The Camel, the Lion and the Child

In Thus Spake Zarathustra, Nietzsche brings up the following transformation: from camel to lion and then child.

THREE METAMORPHOSES OF the spirit do I designate to you:
how the spirit becometh a camel, the camel a lion, and
the lion at last a child.

First there is the camel.

What is heavy? so asketh the load-bearing spirit; then
kneeleth it down like the camel, and wanteth to be well
laden.

Then the lion.

But in the loneliest wilderness happeneth the second
metamorphosis: here the spirit becometh a lion; freedom
will it capture, and lordship in its own wilderness.
Its last Lord it here seeketh: hostile will it be to him,
and to its last God; for victory will it struggle with the
great dragon [the name of the dragon, "Thou shalt].

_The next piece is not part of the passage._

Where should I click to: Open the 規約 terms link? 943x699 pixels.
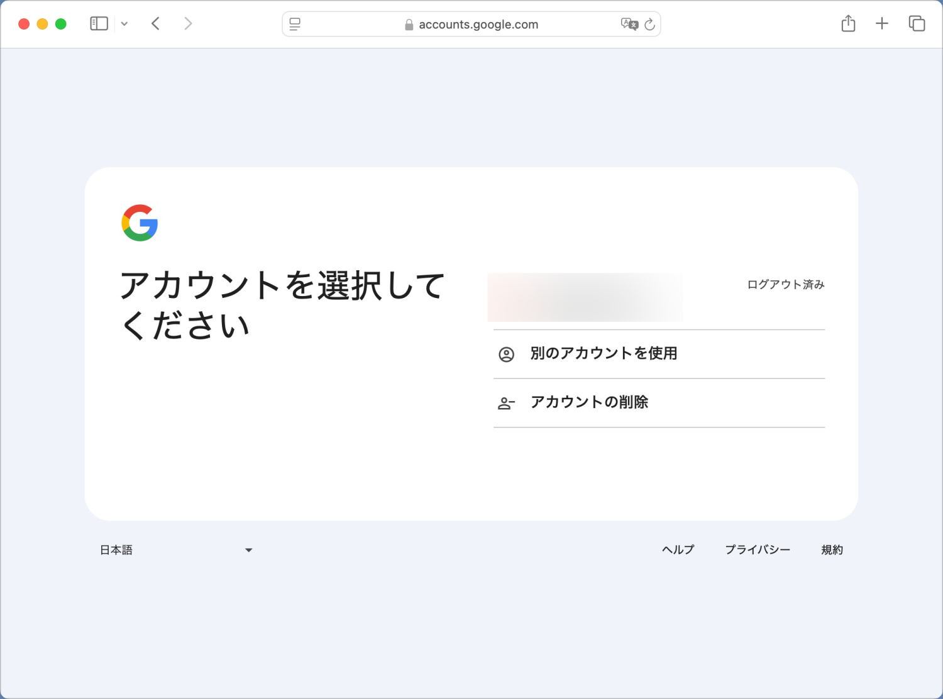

And then finally the child.

But tell me, my brethren, what the child can do, which
even the lion could not do? Why hath the preying lion still
to become a child?

Innocence is the child, and forgetfulness, a new beginning,
a game, a self-rolling wheel, a first movement, a
holy Yea.

Aye, for the game of creating, my brethren, there is
needed a holy Yea unto life: its own will, willeth now the
spirit; his own world winneth the world’s outcast.